As the plot does not continue beyond 20 minutes, I calculated both options, with the actual amount of water being in between the two points.

How did the leak stop after the drain valve opened, but before the tub was empty, and how are we to know that this should not be projected going forwards? • What would the area under the curve represent if the Y axis was NOT a rate?
ie. a temperature vs time graph or a position vs time graph.
(1 vote) • The integer always represents the accumulation of the quantity represented by the y-axis over the quantity represented by the x-axis. There are some that are very easy to understand, and other that apparently makes no sense.

In your examples, if the x-axis is time and the y-axis is temperature, the integral would represent the accumulation of temperature that happen in a certain time, this could be useful if you are dealing with a material that absorbs heat and want to know how much heat it has absorbed over a period of time.

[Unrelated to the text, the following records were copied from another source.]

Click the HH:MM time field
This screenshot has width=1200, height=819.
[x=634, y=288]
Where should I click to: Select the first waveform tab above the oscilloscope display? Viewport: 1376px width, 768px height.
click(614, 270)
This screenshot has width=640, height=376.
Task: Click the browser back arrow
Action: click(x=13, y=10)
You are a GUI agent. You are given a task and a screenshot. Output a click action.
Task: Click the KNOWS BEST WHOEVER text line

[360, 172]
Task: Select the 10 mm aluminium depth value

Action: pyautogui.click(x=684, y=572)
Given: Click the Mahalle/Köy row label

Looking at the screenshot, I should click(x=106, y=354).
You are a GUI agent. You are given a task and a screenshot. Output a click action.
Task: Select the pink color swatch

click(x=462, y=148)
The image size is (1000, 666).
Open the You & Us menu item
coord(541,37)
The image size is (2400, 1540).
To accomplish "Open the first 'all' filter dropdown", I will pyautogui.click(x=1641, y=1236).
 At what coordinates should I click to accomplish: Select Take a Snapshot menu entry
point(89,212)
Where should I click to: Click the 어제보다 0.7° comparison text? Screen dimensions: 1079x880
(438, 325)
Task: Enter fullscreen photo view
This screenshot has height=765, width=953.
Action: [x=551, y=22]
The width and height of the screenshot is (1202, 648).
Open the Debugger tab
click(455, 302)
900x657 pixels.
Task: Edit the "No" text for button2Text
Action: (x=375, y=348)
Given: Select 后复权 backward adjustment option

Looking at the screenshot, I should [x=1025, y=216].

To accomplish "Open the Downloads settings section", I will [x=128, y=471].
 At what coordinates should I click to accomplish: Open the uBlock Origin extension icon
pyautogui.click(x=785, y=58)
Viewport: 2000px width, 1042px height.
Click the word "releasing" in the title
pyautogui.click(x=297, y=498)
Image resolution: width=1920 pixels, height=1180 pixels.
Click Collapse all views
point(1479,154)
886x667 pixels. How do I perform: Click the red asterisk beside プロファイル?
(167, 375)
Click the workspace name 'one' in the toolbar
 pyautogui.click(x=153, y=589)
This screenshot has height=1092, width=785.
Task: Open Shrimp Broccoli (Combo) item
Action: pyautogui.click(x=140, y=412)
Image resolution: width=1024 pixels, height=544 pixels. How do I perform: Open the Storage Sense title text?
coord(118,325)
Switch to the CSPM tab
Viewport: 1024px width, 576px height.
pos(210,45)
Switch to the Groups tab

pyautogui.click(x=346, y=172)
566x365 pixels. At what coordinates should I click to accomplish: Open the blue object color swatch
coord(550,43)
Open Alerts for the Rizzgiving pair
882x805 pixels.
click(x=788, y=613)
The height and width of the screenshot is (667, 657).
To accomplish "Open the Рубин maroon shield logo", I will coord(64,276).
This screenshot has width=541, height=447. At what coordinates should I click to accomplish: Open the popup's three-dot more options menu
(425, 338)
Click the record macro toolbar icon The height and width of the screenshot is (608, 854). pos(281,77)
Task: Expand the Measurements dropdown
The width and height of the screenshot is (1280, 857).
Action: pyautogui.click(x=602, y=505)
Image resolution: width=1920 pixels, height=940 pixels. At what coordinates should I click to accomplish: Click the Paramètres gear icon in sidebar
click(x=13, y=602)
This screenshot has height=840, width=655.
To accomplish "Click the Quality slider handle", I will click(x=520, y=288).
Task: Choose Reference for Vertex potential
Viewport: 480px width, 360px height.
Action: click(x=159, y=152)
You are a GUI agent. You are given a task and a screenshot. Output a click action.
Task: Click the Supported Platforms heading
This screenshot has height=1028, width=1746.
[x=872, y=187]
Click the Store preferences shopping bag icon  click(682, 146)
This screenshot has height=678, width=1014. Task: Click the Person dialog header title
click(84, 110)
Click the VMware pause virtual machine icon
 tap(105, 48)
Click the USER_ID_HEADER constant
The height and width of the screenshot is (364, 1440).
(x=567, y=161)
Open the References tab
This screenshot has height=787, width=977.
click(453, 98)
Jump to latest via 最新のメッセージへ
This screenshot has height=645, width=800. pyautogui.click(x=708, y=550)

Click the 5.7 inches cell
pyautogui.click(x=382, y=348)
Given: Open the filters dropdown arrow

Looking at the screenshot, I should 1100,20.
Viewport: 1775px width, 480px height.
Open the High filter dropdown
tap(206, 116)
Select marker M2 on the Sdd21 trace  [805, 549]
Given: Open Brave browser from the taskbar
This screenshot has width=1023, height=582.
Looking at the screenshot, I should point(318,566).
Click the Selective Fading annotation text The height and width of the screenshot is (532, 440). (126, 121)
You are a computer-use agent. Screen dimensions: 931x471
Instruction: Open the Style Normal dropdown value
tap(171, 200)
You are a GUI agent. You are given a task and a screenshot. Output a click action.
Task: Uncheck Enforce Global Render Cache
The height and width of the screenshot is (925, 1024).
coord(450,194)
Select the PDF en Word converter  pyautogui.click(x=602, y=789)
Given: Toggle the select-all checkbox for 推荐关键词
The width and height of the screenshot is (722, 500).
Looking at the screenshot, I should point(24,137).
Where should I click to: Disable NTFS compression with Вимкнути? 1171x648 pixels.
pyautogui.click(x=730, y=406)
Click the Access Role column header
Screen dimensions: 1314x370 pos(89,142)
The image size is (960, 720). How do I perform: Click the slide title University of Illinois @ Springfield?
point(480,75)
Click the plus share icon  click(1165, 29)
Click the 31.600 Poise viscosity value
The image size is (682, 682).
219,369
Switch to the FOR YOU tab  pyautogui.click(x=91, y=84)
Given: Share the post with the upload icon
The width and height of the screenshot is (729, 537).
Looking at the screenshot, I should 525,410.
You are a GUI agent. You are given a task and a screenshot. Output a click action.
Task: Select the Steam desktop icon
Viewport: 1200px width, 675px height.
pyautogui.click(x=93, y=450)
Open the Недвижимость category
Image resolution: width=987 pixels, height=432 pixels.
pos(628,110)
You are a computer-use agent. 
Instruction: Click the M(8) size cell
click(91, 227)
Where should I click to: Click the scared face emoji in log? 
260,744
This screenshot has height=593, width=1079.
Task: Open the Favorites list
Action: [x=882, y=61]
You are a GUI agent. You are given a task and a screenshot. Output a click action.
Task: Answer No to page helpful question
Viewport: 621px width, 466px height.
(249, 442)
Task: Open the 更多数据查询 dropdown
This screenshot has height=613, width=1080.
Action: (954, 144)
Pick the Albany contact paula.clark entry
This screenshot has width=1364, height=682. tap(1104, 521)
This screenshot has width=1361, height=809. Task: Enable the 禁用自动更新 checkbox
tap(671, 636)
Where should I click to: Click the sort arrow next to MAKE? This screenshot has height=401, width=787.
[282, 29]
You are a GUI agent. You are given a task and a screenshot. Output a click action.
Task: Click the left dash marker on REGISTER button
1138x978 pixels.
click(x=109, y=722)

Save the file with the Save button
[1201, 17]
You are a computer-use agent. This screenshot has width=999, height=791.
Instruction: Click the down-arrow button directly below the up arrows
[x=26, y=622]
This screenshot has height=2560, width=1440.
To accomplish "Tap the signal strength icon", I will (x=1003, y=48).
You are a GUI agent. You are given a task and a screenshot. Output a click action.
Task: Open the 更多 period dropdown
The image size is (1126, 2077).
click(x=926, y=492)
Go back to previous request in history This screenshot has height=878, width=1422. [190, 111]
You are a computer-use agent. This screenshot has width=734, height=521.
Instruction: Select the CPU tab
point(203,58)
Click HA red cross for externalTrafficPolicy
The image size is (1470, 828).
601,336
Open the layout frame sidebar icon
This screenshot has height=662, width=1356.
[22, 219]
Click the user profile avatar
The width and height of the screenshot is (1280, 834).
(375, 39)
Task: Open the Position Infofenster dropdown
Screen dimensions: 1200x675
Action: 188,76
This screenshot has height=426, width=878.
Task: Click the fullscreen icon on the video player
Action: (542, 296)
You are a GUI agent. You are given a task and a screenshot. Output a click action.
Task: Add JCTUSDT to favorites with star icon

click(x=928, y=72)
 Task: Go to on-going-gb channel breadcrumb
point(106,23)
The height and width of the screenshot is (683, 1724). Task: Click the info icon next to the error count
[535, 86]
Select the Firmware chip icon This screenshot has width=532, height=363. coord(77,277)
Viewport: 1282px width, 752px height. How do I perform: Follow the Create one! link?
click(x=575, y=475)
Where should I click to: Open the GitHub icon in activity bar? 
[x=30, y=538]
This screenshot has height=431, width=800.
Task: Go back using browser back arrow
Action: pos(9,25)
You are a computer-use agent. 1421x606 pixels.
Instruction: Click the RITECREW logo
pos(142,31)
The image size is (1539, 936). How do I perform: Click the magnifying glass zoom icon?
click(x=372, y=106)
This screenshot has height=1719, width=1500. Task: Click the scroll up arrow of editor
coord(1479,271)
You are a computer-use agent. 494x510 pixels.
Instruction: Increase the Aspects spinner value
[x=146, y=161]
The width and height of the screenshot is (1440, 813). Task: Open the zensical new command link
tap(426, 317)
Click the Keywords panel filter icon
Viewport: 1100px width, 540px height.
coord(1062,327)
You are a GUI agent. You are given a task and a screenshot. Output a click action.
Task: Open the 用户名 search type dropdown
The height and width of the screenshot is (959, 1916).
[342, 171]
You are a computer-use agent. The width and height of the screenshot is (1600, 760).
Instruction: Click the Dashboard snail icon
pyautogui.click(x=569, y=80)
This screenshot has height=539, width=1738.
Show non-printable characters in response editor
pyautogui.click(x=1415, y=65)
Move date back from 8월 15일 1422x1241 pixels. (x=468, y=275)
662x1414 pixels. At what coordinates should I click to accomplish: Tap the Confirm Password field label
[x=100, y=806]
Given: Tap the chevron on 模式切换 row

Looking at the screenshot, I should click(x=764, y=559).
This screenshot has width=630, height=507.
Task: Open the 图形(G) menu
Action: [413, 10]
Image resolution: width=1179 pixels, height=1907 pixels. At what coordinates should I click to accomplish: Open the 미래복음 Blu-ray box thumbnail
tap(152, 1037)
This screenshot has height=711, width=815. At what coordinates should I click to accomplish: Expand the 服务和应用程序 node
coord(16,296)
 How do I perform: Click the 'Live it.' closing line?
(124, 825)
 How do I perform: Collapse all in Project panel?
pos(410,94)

Your second example is more complex to find a useful representation, if the x-axis represents time and the y-axis represents position, then the integral represents the total accumulated "position" that something accumulated over time. I really can't think of a useful interpretation of that one.
• i tried solving problem myself using Riemann sums (left rule) using rectangles of width 5 for both the curves and i got the answer to be close to 600 gallons.. i realized that the difference should be 90 gallons because the value of the function at t=20 is 2 and not 20. where am i going wrong? • First off, remember that using a Riemann sum with intervals of width 5 is going to lead to an approximation which may be fairly far off from the actual area under the curve. If I write a left-hand approximation using 12 rectangles of width 5, here's what I get:

L_12 = 5(0 + 0.5 + 1 + 1.5 + 2 + 18.75 + 17.5 + 16.25 + 15 + 13.75 + 12.5 + 11.25) = 550

So it does underestimate the exact value, in large part because you are leaving off that highest point. Does that help?
• How would you model the level of water in the bathtub if water was also being put in at different rates? • At , Sal says that the area of the trapezium or trapezoid is average height times the base, but from I recall that the area of a trapezium or trapezoid is (upper bound+lower bound)*height*0.5? Where does the area formula for the trapezium Sal had stated come from? • Sal chose to divide the trapezoid into a square and a triangle - both easy to compute the area in your head.
He could have used your formula, but then we would have to imagine the trapezoid laying on its side since what you call the upper and lower bound need to be parallel to each other. In that case the upper bound is 20, the lower bound is 10 and the height is 40 giving
(20+10)(40)(1/2) = (30)(40)(1/2)=(30)(20)=600, the same result.
• The slope of the line is positive between t=0 and t=20. Meaning the rate of gal/min is positive. My understanding is that the tank is being filled over the first 20 minutes.

Then, between t=20 to t=60 the slope is negative. My understanding is that this is when the draining of water begins. So, to answer the problem, I would calculate the area under the curve between t=20 and t=60.

In the video (), to find the total water drained the areas under both curves were added.

My question: please explain where is the flaw in my understanding of the problem.